--- To-do item ---
Reproduce the following data word for word, every line included.

--- Records provided ---
>>>

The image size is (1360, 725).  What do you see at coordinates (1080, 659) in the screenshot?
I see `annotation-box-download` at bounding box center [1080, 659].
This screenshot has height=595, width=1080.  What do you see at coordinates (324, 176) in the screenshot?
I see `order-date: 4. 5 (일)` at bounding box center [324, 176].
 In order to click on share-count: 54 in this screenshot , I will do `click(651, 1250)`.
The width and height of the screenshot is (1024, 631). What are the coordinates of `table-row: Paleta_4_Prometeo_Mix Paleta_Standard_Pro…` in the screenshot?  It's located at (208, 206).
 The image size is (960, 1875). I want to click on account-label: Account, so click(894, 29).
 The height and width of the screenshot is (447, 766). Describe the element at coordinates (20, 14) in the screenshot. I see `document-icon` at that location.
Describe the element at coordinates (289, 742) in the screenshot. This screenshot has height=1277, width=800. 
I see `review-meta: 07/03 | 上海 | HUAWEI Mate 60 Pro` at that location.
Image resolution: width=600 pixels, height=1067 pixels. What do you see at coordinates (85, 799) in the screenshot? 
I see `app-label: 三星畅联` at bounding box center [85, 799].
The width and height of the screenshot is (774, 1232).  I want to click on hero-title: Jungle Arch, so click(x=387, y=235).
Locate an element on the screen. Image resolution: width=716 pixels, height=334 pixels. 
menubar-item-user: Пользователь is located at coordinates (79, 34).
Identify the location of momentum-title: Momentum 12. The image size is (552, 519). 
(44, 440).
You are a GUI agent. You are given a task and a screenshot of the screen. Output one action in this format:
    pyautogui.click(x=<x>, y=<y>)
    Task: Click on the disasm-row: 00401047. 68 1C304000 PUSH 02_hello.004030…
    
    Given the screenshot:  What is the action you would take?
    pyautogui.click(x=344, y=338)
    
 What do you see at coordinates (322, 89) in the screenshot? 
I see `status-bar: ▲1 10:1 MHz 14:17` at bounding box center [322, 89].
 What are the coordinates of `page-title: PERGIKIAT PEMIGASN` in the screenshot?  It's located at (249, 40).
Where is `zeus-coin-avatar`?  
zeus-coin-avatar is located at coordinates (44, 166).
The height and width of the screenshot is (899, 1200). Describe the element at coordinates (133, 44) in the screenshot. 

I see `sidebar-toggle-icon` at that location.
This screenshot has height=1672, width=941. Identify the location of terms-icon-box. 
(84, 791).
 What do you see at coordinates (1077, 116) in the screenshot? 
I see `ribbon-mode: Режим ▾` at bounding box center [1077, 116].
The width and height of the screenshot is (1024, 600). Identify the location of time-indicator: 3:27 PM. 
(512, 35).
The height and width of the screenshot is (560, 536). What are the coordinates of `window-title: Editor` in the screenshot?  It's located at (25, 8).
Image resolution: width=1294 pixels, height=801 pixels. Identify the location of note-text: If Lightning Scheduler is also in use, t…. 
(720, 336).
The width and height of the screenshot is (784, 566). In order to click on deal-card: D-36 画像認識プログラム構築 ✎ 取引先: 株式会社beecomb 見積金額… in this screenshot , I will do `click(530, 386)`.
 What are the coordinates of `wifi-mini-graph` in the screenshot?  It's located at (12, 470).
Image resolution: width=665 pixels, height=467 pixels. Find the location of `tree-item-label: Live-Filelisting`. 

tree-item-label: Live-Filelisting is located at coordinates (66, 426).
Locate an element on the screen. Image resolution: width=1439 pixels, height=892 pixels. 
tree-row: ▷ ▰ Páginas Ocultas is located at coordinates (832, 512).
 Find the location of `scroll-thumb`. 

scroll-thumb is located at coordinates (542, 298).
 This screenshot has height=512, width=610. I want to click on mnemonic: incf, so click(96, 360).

<<<

--- Solved exercise ---
The image size is (1360, 725).  What do you see at coordinates (1080, 659) in the screenshot?
I see `annotation-box-download` at bounding box center [1080, 659].
This screenshot has height=595, width=1080.  What do you see at coordinates (324, 176) in the screenshot?
I see `order-date: 4. 5 (일)` at bounding box center [324, 176].
 In order to click on share-count: 54 in this screenshot , I will do `click(651, 1250)`.
The width and height of the screenshot is (1024, 631). What are the coordinates of `table-row: Paleta_4_Prometeo_Mix Paleta_Standard_Pro…` in the screenshot?  It's located at (208, 206).
 The image size is (960, 1875). I want to click on account-label: Account, so click(894, 29).
 The height and width of the screenshot is (447, 766). Describe the element at coordinates (20, 14) in the screenshot. I see `document-icon` at that location.
Describe the element at coordinates (289, 742) in the screenshot. This screenshot has height=1277, width=800. 
I see `review-meta: 07/03 | 上海 | HUAWEI Mate 60 Pro` at that location.
Image resolution: width=600 pixels, height=1067 pixels. What do you see at coordinates (85, 799) in the screenshot? 
I see `app-label: 三星畅联` at bounding box center [85, 799].
The width and height of the screenshot is (774, 1232).  I want to click on hero-title: Jungle Arch, so click(x=387, y=235).
Locate an element on the screen. Image resolution: width=716 pixels, height=334 pixels. 
menubar-item-user: Пользователь is located at coordinates (79, 34).
Identify the location of momentum-title: Momentum 12. The image size is (552, 519). 
(44, 440).
You are a GUI agent. You are given a task and a screenshot of the screen. Output one action in this format:
    pyautogui.click(x=<x>, y=<y>)
    Task: Click on the disasm-row: 00401047. 68 1C304000 PUSH 02_hello.004030…
    
    Given the screenshot:  What is the action you would take?
    pyautogui.click(x=344, y=338)
    
 What do you see at coordinates (322, 89) in the screenshot? 
I see `status-bar: ▲1 10:1 MHz 14:17` at bounding box center [322, 89].
 What are the coordinates of `page-title: PERGIKIAT PEMIGASN` in the screenshot?  It's located at (249, 40).
Where is `zeus-coin-avatar`?  
zeus-coin-avatar is located at coordinates (44, 166).
The height and width of the screenshot is (899, 1200). Describe the element at coordinates (133, 44) in the screenshot. 

I see `sidebar-toggle-icon` at that location.
This screenshot has height=1672, width=941. Identify the location of terms-icon-box. 
(84, 791).
 What do you see at coordinates (1077, 116) in the screenshot? 
I see `ribbon-mode: Режим ▾` at bounding box center [1077, 116].
The width and height of the screenshot is (1024, 600). Identify the location of time-indicator: 3:27 PM. 
(512, 35).
The height and width of the screenshot is (560, 536). What are the coordinates of `window-title: Editor` in the screenshot?  It's located at (25, 8).
Image resolution: width=1294 pixels, height=801 pixels. Identify the location of note-text: If Lightning Scheduler is also in use, t…. 
(720, 336).
The width and height of the screenshot is (784, 566). In order to click on deal-card: D-36 画像認識プログラム構築 ✎ 取引先: 株式会社beecomb 見積金額… in this screenshot , I will do `click(530, 386)`.
 What are the coordinates of `wifi-mini-graph` in the screenshot?  It's located at (12, 470).
Image resolution: width=665 pixels, height=467 pixels. Find the location of `tree-item-label: Live-Filelisting`. 

tree-item-label: Live-Filelisting is located at coordinates (66, 426).
Locate an element on the screen. Image resolution: width=1439 pixels, height=892 pixels. 
tree-row: ▷ ▰ Páginas Ocultas is located at coordinates (832, 512).
 Find the location of `scroll-thumb`. 

scroll-thumb is located at coordinates (542, 298).
 This screenshot has height=512, width=610. I want to click on mnemonic: incf, so click(96, 360).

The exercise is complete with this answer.